◆ SET TASK: Convert every line of the entries below into a Markdown table with two columns, Row and Entry line. Give each line its own numbered row and skip blank lines.
___ RECORDS FOR THE EXERCISE ___
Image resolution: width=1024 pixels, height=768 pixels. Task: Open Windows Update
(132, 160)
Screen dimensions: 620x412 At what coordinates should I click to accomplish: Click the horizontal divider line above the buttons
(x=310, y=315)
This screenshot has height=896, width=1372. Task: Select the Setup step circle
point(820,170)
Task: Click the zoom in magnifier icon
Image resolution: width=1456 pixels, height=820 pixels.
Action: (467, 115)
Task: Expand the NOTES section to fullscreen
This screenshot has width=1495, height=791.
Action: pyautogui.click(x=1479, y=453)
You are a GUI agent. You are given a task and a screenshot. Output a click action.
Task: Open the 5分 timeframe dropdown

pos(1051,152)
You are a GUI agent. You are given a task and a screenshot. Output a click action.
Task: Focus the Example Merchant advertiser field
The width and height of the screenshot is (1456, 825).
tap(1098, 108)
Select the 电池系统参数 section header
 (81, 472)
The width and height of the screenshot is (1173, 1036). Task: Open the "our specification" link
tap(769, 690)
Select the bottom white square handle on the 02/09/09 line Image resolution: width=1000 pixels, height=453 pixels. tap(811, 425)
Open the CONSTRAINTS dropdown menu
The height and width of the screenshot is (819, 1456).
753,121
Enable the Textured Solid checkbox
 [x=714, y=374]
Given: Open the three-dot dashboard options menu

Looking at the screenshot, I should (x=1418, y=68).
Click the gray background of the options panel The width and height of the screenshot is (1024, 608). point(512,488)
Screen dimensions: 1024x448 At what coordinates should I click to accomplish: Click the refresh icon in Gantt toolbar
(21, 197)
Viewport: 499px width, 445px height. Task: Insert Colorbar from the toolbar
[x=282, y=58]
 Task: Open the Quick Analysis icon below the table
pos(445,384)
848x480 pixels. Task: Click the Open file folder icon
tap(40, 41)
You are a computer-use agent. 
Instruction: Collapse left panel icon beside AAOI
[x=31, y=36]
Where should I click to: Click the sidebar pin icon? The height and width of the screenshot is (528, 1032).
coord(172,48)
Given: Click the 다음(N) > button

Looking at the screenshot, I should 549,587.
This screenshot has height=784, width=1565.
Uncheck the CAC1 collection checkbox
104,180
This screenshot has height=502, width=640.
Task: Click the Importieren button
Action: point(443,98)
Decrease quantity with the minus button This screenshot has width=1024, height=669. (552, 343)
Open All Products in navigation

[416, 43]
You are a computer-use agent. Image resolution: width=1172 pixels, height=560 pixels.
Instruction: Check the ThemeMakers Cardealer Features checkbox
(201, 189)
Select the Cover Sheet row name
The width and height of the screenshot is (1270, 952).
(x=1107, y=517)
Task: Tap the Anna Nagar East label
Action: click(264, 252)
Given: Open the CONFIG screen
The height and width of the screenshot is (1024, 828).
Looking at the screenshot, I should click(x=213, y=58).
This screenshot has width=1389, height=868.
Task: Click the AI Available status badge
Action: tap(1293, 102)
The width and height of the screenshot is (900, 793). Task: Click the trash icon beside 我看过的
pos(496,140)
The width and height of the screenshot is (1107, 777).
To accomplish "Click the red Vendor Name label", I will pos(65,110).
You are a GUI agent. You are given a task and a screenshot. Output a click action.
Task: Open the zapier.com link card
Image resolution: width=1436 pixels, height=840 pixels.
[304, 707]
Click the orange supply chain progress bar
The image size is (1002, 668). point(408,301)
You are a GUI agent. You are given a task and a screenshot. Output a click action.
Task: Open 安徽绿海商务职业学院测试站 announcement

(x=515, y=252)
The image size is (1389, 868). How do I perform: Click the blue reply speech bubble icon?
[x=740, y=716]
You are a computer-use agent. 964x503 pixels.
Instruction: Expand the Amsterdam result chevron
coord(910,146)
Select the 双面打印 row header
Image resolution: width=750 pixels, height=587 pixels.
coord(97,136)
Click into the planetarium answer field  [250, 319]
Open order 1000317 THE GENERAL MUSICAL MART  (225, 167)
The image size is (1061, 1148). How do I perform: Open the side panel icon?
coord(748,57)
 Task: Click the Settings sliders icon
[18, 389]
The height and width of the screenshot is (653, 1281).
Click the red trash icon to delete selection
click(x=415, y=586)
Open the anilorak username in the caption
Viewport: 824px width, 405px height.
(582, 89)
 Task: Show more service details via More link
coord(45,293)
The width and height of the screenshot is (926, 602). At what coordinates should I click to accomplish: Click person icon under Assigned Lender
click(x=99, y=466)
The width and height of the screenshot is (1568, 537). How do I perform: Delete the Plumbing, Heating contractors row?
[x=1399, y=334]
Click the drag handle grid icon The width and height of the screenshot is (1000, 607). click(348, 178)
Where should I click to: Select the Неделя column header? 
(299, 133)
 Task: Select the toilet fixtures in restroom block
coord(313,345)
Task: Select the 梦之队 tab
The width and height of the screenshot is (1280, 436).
___
◆ TASK ANSWER:
| Row | Entry line |
|---|---|
| 1 | Image resolution: width=1024 pixels, height=768 pixels. Task: Open Windows Update |
| 2 | (132, 160) |
| 3 | Screen dimensions: 620x412 At what coordinates should I click to accomplish: Click the horizontal divider line above the buttons |
| 4 | (x=310, y=315) |
| 5 | This screenshot has height=896, width=1372. Task: Select the Setup step circle |
| 6 | point(820,170) |
| 7 | Task: Click the zoom in magnifier icon |
| 8 | Image resolution: width=1456 pixels, height=820 pixels. |
| 9 | Action: (467, 115) |
| 10 | Task: Expand the NOTES section to fullscreen |
| 11 | This screenshot has width=1495, height=791. |
| 12 | Action: pyautogui.click(x=1479, y=453) |
| 13 | You are a GUI agent. You are given a task and a screenshot. Output a click action. |
| 14 | Task: Open the 5分 timeframe dropdown |
| 15 | pos(1051,152) |
| 16 | You are a GUI agent. You are given a task and a screenshot. Output a click action. |
| 17 | Task: Focus the Example Merchant advertiser field |
| 18 | The width and height of the screenshot is (1456, 825). |
| 19 | tap(1098, 108) |
| 20 | Select the 电池系统参数 section header |
| 21 |  (81, 472) |
| 22 | The width and height of the screenshot is (1173, 1036). Task: Open the "our specification" link |
| 23 | tap(769, 690) |
| 24 | Select the bottom white square handle on the 02/09/09 line Image resolution: width=1000 pixels, height=453 pixels. tap(811, 425) |
| 25 | Open the CONSTRAINTS dropdown menu |
| 26 | The height and width of the screenshot is (819, 1456). |
| 27 | 753,121 |
| 28 | Enable the Textured Solid checkbox |
| 29 |  [x=714, y=374] |
| 30 | Given: Open the three-dot dashboard options menu |
| 31 | Looking at the screenshot, I should (x=1418, y=68). |
| 32 | Click the gray background of the options panel The width and height of the screenshot is (1024, 608). point(512,488) |
| 33 | Screen dimensions: 1024x448 At what coordinates should I click to accomplish: Click the refresh icon in Gantt toolbar |
| 34 | (21, 197) |
| 35 | Viewport: 499px width, 445px height. Task: Insert Colorbar from the toolbar |
| 36 | [x=282, y=58] |
| 37 |  Task: Open the Quick Analysis icon below the table |
| 38 | pos(445,384) |
| 39 | 848x480 pixels. Task: Click the Open file folder icon |
| 40 | tap(40, 41) |
| 41 | You are a computer-use agent.  |
| 42 | Instruction: Collapse left panel icon beside AAOI |
| 43 | [x=31, y=36] |
| 44 | Where should I click to: Click the sidebar pin icon? The height and width of the screenshot is (528, 1032). |
| 45 | coord(172,48) |
| 46 | Given: Click the 다음(N) > button |
| 47 | Looking at the screenshot, I should 549,587. |
| 48 | This screenshot has height=784, width=1565. |
| 49 | Uncheck the CAC1 collection checkbox |
| 50 | 104,180 |
| 51 | This screenshot has height=502, width=640. |
| 52 | Task: Click the Importieren button |
| 53 | Action: point(443,98) |
| 54 | Decrease quantity with the minus button This screenshot has width=1024, height=669. (552, 343) |
| 55 | Open All Products in navigation |
| 56 | [416, 43] |
| 57 | You are a computer-use agent. Image resolution: width=1172 pixels, height=560 pixels. |
| 58 | Instruction: Check the ThemeMakers Cardealer Features checkbox |
| 59 | (201, 189) |
| 60 | Select the Cover Sheet row name |
| 61 | The width and height of the screenshot is (1270, 952). |
| 62 | (x=1107, y=517) |
| 63 | Task: Tap the Anna Nagar East label |
| 64 | Action: click(264, 252) |
| 65 | Given: Open the CONFIG screen |
| 66 | The height and width of the screenshot is (1024, 828). |
| 67 | Looking at the screenshot, I should click(x=213, y=58). |
| 68 | This screenshot has width=1389, height=868. |
| 69 | Task: Click the AI Available status badge |
| 70 | Action: tap(1293, 102) |
| 71 | The width and height of the screenshot is (900, 793). Task: Click the trash icon beside 我看过的 |
| 72 | pos(496,140) |
| 73 | The width and height of the screenshot is (1107, 777). |
| 74 | To accomplish "Click the red Vendor Name label", I will pos(65,110). |
| 75 | You are a GUI agent. You are given a task and a screenshot. Output a click action. |
| 76 | Task: Open the zapier.com link card |
| 77 | Image resolution: width=1436 pixels, height=840 pixels. |
| 78 | [304, 707] |
| 79 | Click the orange supply chain progress bar |
| 80 | The image size is (1002, 668). point(408,301) |
| 81 | You are a GUI agent. You are given a task and a screenshot. Output a click action. |
| 82 | Task: Open 安徽绿海商务职业学院测试站 announcement |
| 83 | (x=515, y=252) |
| 84 | The image size is (1389, 868). How do I perform: Click the blue reply speech bubble icon? |
| 85 | [x=740, y=716] |
| 86 | You are a computer-use agent. 964x503 pixels. |
| 87 | Instruction: Expand the Amsterdam result chevron |
| 88 | coord(910,146) |
| 89 | Select the 双面打印 row header |
| 90 | Image resolution: width=750 pixels, height=587 pixels. |
| 91 | coord(97,136) |
| 92 | Click into the planetarium answer field  [250, 319] |
| 93 | Open order 1000317 THE GENERAL MUSICAL MART  (225, 167) |
| 94 | The image size is (1061, 1148). How do I perform: Open the side panel icon? |
| 95 | coord(748,57) |
| 96 |  Task: Click the Settings sliders icon |
| 97 | [18, 389] |
| 98 | The height and width of the screenshot is (653, 1281). |
| 99 | Click the red trash icon to delete selection |
| 100 | click(x=415, y=586) |
| 101 | Open the anilorak username in the caption |
| 102 | Viewport: 824px width, 405px height. |
| 103 | (582, 89) |
| 104 |  Task: Show more service details via More link |
| 105 | coord(45,293) |
| 106 | The width and height of the screenshot is (926, 602). At what coordinates should I click to accomplish: Click person icon under Assigned Lender |
| 107 | click(x=99, y=466) |
| 108 | The width and height of the screenshot is (1568, 537). How do I perform: Delete the Plumbing, Heating contractors row? |
| 109 | [x=1399, y=334] |
| 110 | Click the drag handle grid icon The width and height of the screenshot is (1000, 607). click(348, 178) |
| 111 | Where should I click to: Select the Неделя column header?  |
| 112 | (299, 133) |
| 113 |  Task: Select the toilet fixtures in restroom block |
| 114 | coord(313,345) |
| 115 | Task: Select the 梦之队 tab |
| 116 | The width and height of the screenshot is (1280, 436). |